# Verilen metin
------------------------------------------------------------

Suriyeli yazar: Erdoğan'ın İdlib'de beklediği bahar hiçbir zaman gelmeyecek!

Suriyeli yazar: Erdoğan'ın İdlib'de beklediği bahar hiçbir zaman gelmeyecek!

Suriyeli yazar ve tarihçi Sami Mubayed, The Arab Weekly'de kaleme aldığı yazıda, "Türkiye'nin İdlib'i işgali hiçbir zaman gerçekleşmeyecek. Bunun daha fazlası 16 Eylül'de Ankara'da Erdoğan ve Putin'in görüşmesinden sonra ortaya çıkacak. İdlib'de savaşan gruplar daha ağır bir bedel ödeyecekler." ifadesini kullanıyor. 

Mubayed'in yazısı şöyle:

"Geçtiğimiz salı günü Han Şeyhun kasabasının Suriye birliklerinin eline geçmesi ile aynı gün Murek'teki gözlem noktasına doğru giden Türk askeri konvoyunun bombalanmasının Ortadoğu'daki tansiyonu eşi görülmemiş bir düzeye çıkardığını belirten Mubayed şunları yazıyor:

12 gözlem noktasından birine doğru giden Türk konvoyu muhaliflerin beklediği gibi Rus ve Suriye birlikleri ile çatışmak niyetinde değildi. 

Olay, Türk ordusunun kendilerini Rus ve Suriye ordusunun saldırılarından koruyacağı şeklinde yanlış bir inanışa sahip olan Suriyeli muhalifler arasındaki umutları iyice tüketti. 

Rusya ve Türkiye geçtiğimiz yıl İdlib'i askersizleştirme bölgesi olarak ilan etmiş, anlaşma ile Erdoğan'a Heyet Tahrir Şam (HTŞ) militanlarını Ekim 2018 ortalarına kadar bölgeden kovma hakkı tanınmıştı.

Bu sözünü tutamayan Erdoğan daha çok Halep'in kuzeyinde bulunan ve Afrin'den kaçan militanların saklandıklarını iddia ettiği Kobani, Ras el Ayn ve Tel Rıfat'ı almakla ilgilendi. İdlib'i takviye edeceğine, en iyi adamlarını, Kürtlere karşı daha faydalı olacaklarını düşünerek Halep'in kırsal kesimlerinden çekti. 

Bu Kürt şehirlerinden üçünü ya da birini Ruslardan alma umuduyla İdlib operasyonlarına itiraz etmeyen Erdoğan sadece gözlem noktalarının ve Ulusal Kurtuluş Cephesi'nin paralı militanlarının vurulmamasını talep etti. 

Erdoğan bunu daha önce 2016'da Halep'in doğusunun alınması karşılığında Carablus, el Bab ve Azez'e, Doğu Guta'ya karşılık 2018'de Afrin'e girmek için Ruslardan yeşil ışık almıştı.

------------------------------------------------------------

# Kaynak veriler
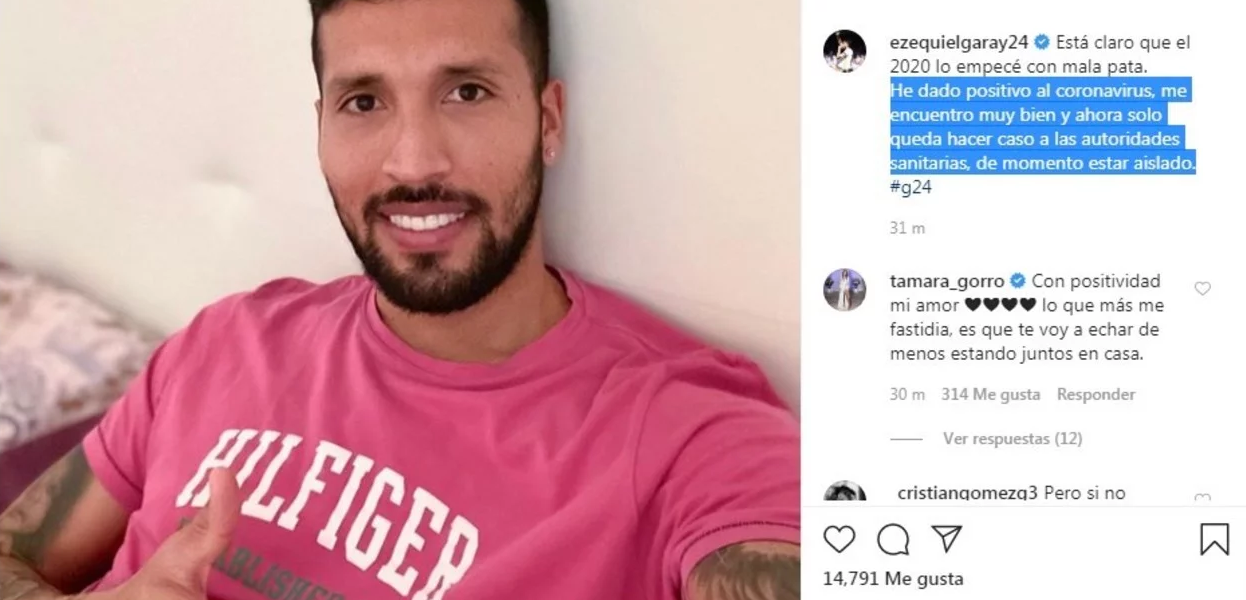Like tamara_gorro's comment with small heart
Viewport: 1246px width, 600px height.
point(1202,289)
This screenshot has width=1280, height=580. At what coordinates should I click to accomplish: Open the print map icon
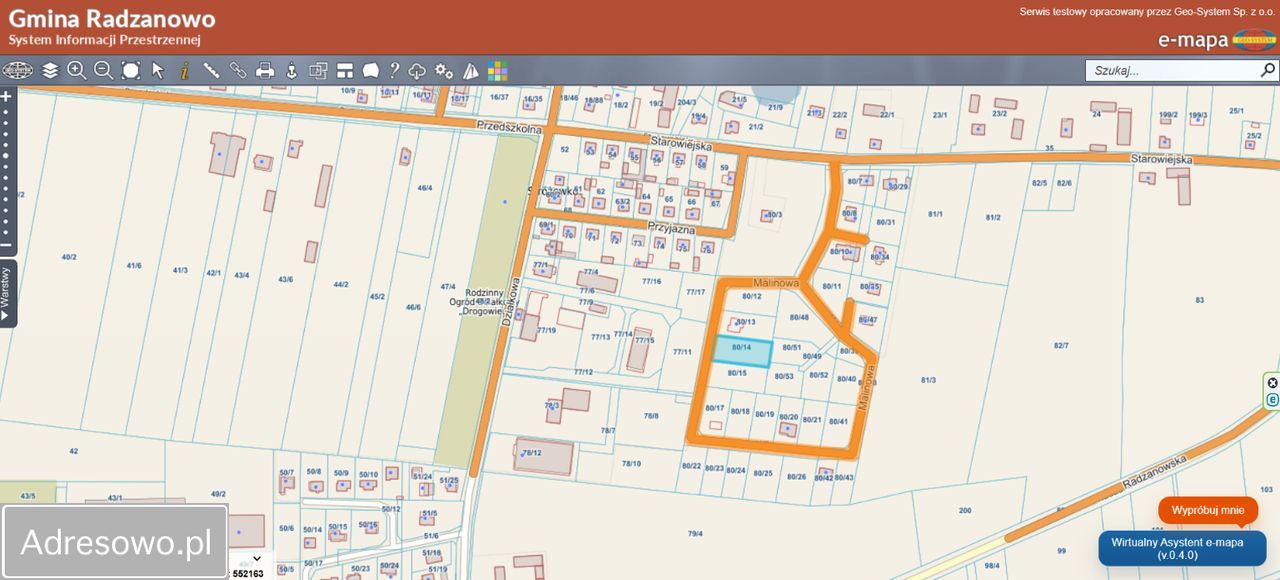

------------------------------------------------------------

# Yönerge 1
Verilen metinde "Rusya ve Türkiye geçtiğimiz yıl" diye başlayan paragrafı ana bilgilerini koruyarak daha kısa yazın.
# Yönerge 2
Verilen metne göre Erdoğan ile Putin 16 Eylül'de hangi şehirde görüşecek?

# Alıştırma çıktısı 1
Rusya ile Türkiye geçen yıl İdlib'i askersizleştirme bölgesi ilan etti. Anlaşma, Erdoğan'a HTŞ militanlarını Ekim 2018 ortasına kadar bölgeden çıkarma hakkı tanıdı.

# Alıştırma çıktısı 2
Ankara'da.